As though they hadn't caved in on so many other things like SCHIP and the war budget, our Democratic Congress tucked tail and backed down yet again Wednesday, this time on the issue of adding $51 billion to the national debt by indexing the Alternative Minimum Tax with no deficit-proofing.

But even though it's been a discouraging year, it's important not to lose sight of this: What's needed is a 60-vote Senate majority, and a Democrat in the Oval Office. Hell, even a Republicrat might do, if the stiff would be willing to sign some key bills.
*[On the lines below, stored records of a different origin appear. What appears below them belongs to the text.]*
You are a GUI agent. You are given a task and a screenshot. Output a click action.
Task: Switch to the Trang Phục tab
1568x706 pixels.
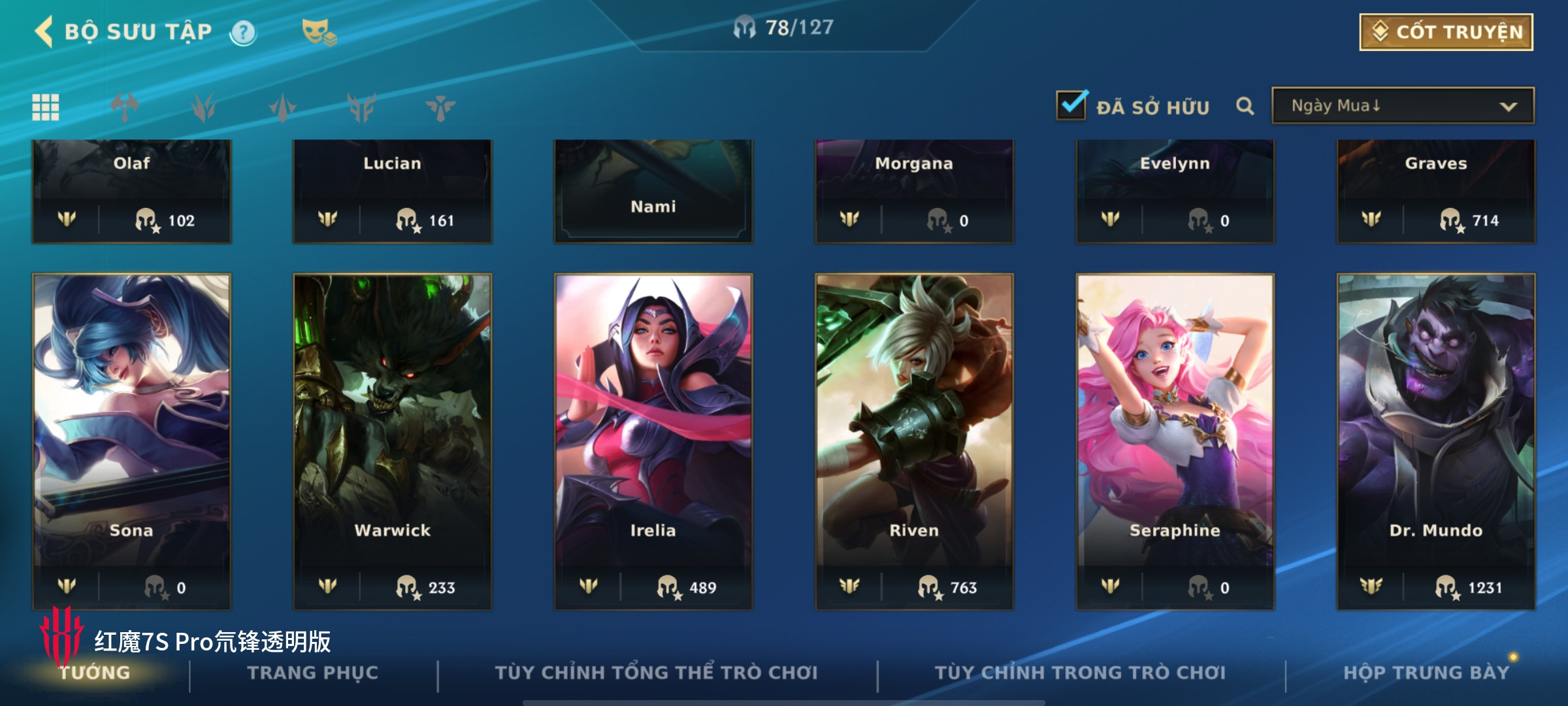coord(313,673)
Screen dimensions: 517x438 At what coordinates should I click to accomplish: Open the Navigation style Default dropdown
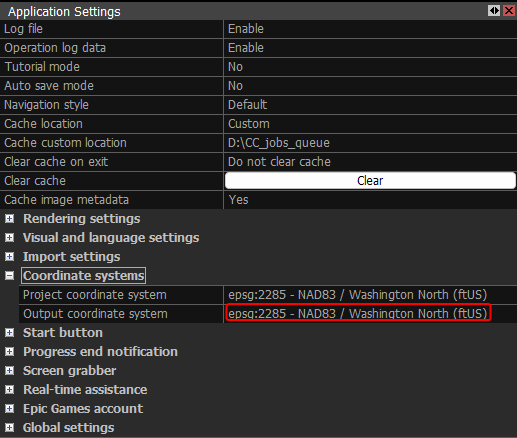370,105
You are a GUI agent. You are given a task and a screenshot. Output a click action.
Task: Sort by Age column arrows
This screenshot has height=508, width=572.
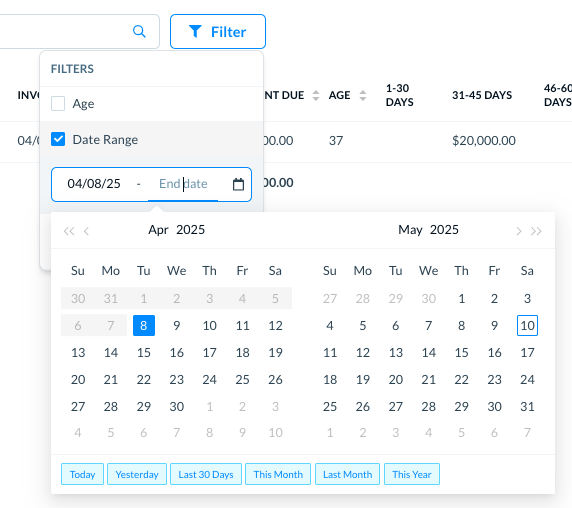coord(363,96)
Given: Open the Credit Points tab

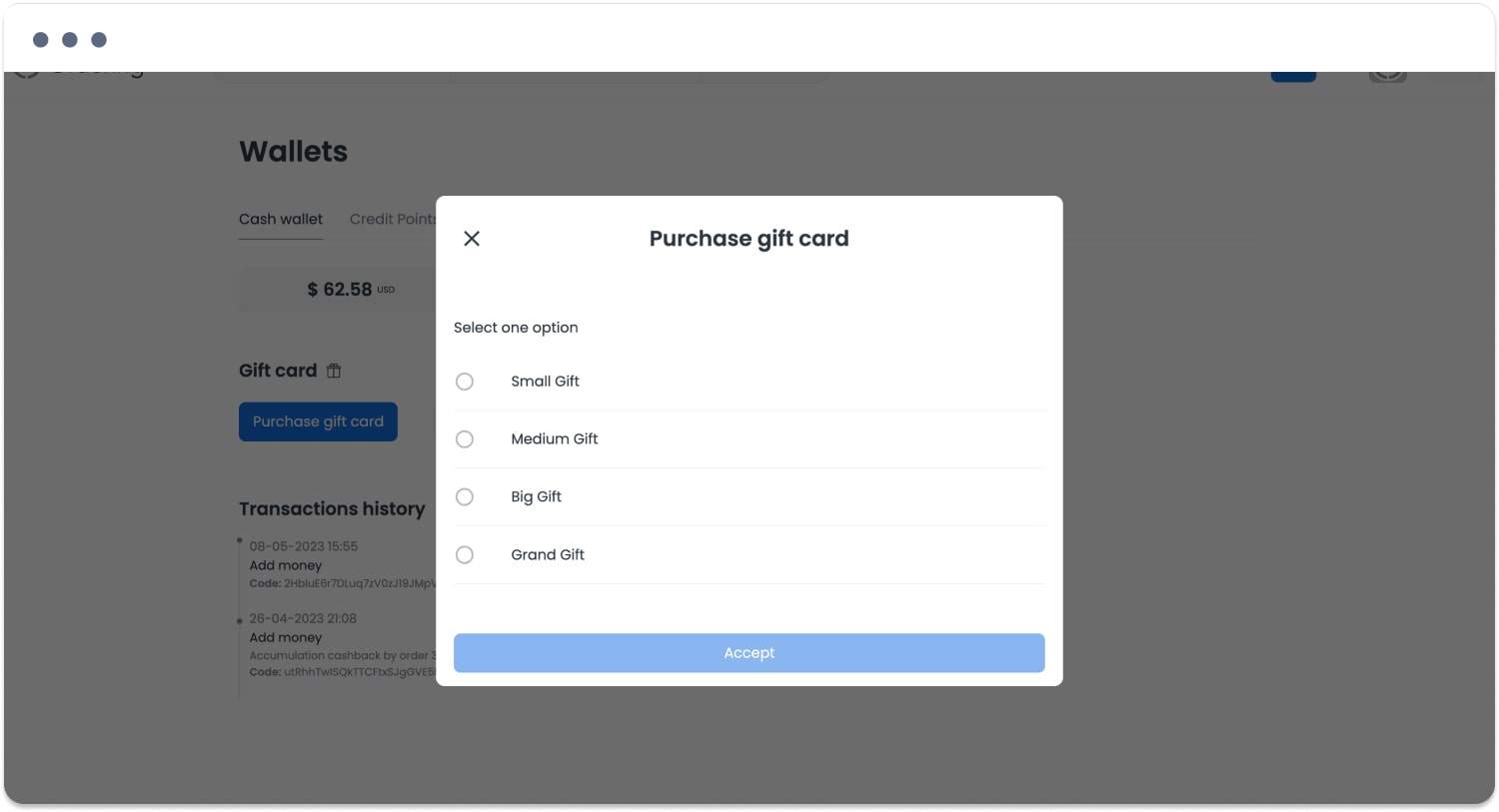Looking at the screenshot, I should click(393, 219).
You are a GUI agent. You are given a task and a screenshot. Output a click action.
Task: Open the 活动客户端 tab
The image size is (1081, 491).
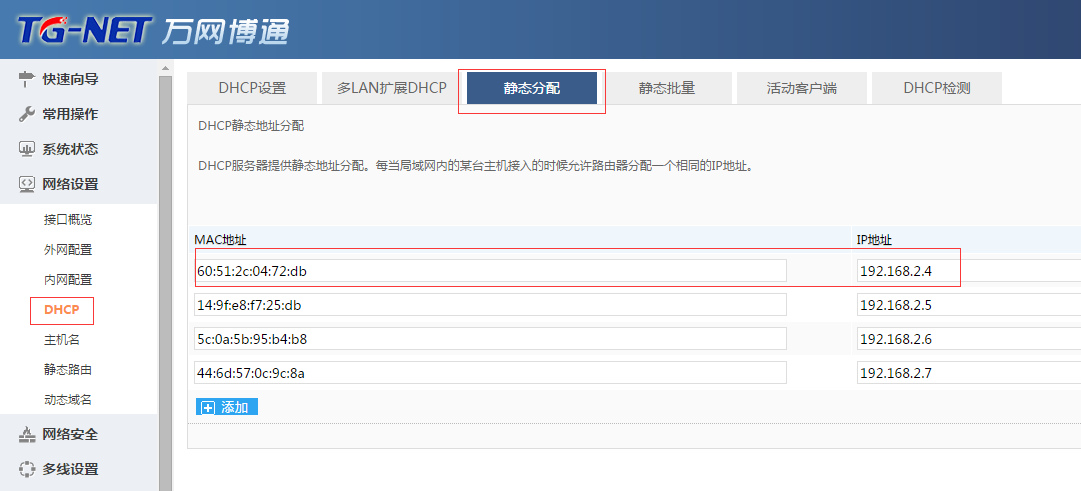801,88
The House leadership initially talked tough about the AMT issue. Steny Hoyer called the Republican measure fiscally irresponsible, which it is. But I can understand what probably went on in closed-door sessions: If we go on fighting this, the reasoning would go, the Republicans will hit us with it over and over next year, and more than 20 million families are affected if we don't pass some kind of indexing.

But surely they understand what it looks like for the public to see congressional Dems running like whipped dogs, over and over. The leaders either aren't picking their battles wisely, or they just lack the stomach for a rumble. Maybe it's some of both.
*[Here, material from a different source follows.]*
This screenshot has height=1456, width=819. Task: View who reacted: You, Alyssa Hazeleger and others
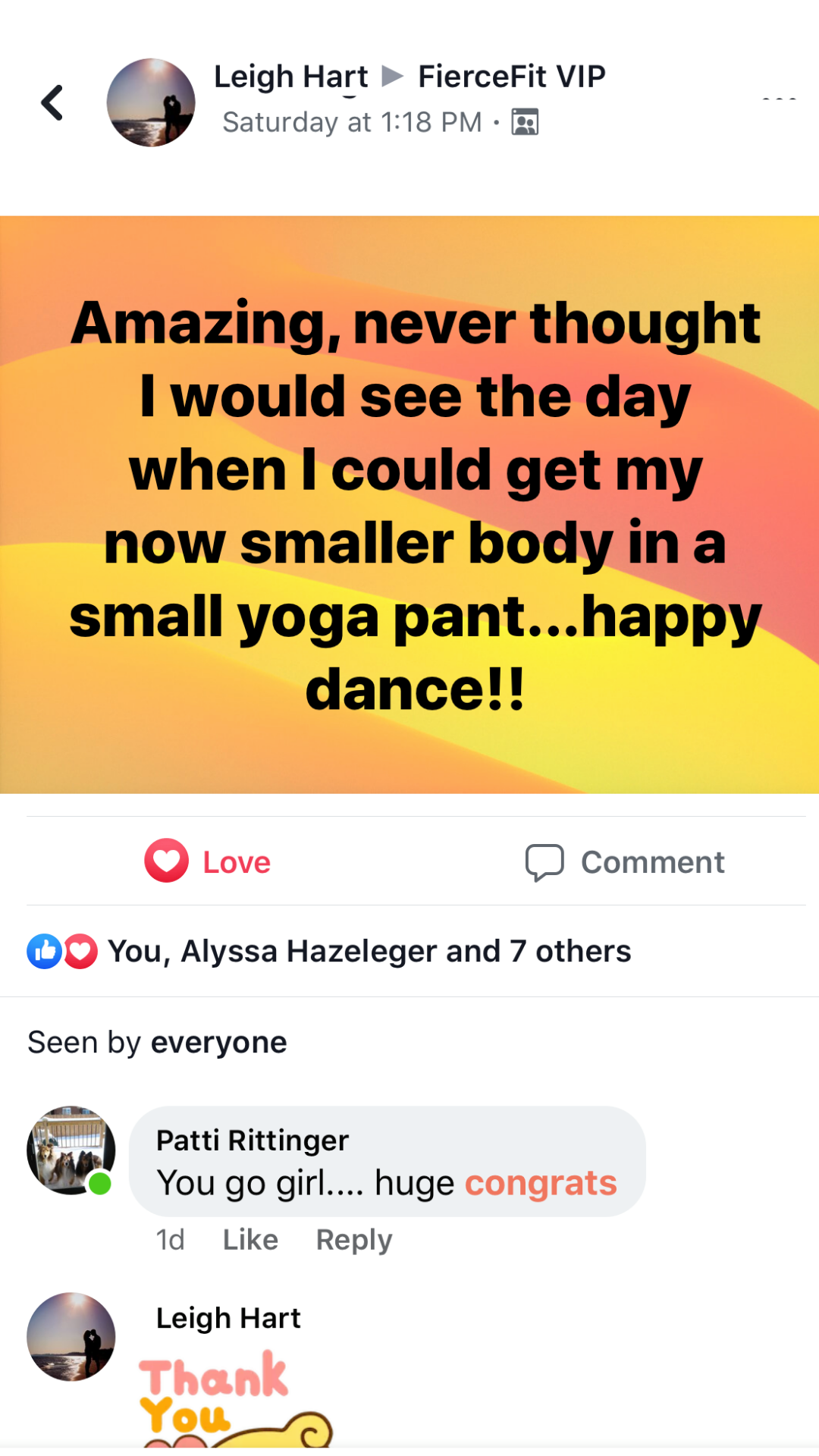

Many of the major news outlets, including The New York Times, apparently didn't even bother to report the roll-call numbers. I finally found something on The Associated Press site. The vote was 352-64 once the Dems decided to cave. Democrats for: 157. Republicans: All 195 who were present voted for. I am happy to say that from my home state of Texas, Democrats Henry Cuellar of Laredo, Lloyd Doggett of Austin and Gene Green of Baytown voted no.

A major aggravation is that the Democrats weren't generally opposed to some kind of indexing. It's the way it is going to be done, with no compensatory action such as closing a loophole on offshore tax havens. And, the indexing probably goes further than it should. It's a little hard for me to get worked up about a household making between $100,000 and $200,000 a year -- that is an estimated 12 million of the filers -- facing a higher tax bill.
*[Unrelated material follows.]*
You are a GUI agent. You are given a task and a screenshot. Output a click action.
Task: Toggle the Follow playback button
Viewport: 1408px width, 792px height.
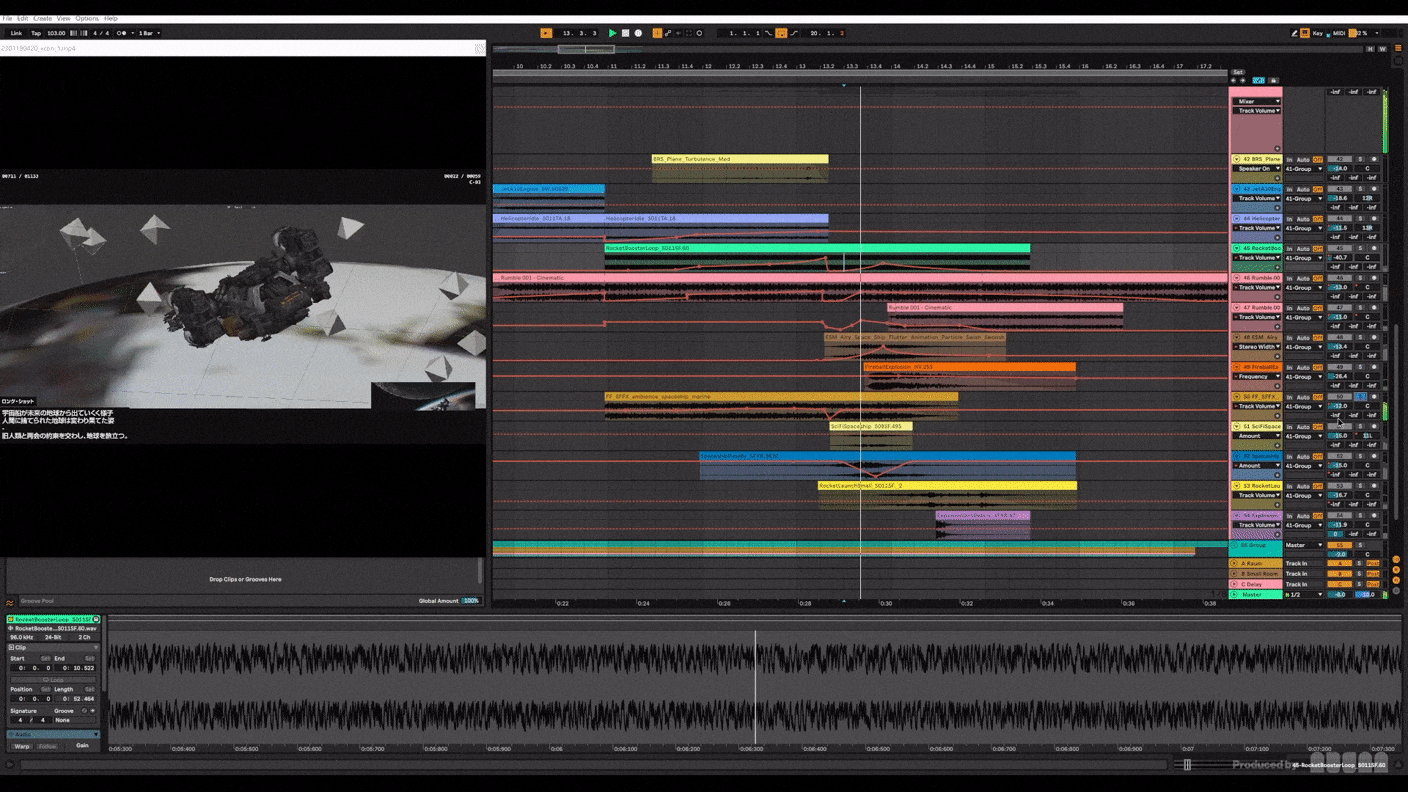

But the bigger long-term problem is that corporations and extremely wealthy individuals pay a fraction of the federal income tax they once paid. That is, when they pay anything at all. It hasn't been unusual for them, in recent decades, to get a complete pass. Upper-middle-class taxpayers have largely persisted in voting Republican, not realizing that they have made themselves one more group of ineffectual dupes blaming the wrong people for their difficulties.

Back to the congressional Democrats: What this year's "leaders" have reminded me of is a blast from the Republicans' past, Sen. William E. Borah of Idaho (1865-1940). Borah held one of Idaho's Senate seats from 1907 until his death. He was widely regarded as a "progressive" Republican back in the days when there was such an animal. And he was a thunderer, highly admired for his oratorical powers.

But there was a big chapter in the book on Borah that did not escape observers' attention. When a tough issue for progressivism came to the Senate floor, he would start out applying all his skills as a speechmaker for the cause. But as the fight went on, he would start bending to the GOP leadership's pressure. And often, in the end, he would capitulate and vote the conservative party line.

Our current Dems don't even have the rhetorical muscle of a William Borah, so it's easy to grow even more disgusted with them.

But progressives fighting among ourselves aren't going to change anything -- unless one subscribes to the idea that if misgovernment and economic mismanagement grow much worse, there will be general insurrection, eventually to good effect. I would like to see such suffering averted if it can be.

I concur with some other bloggers that it's time to focus the vast bulk of blame on the Republicans. This year they have been the most obstructionist congressional minority in recent memory. It may be that Democrats need different leaders, but we'd better stick with the same party. It's time to put those who have so egregiously misgoverned the republic in the crosshairs, and (figuratively, of course) send them out on platters. Elephant steaks, anyone?

Manifesto Joe Is An Underground Writer Living In Texas.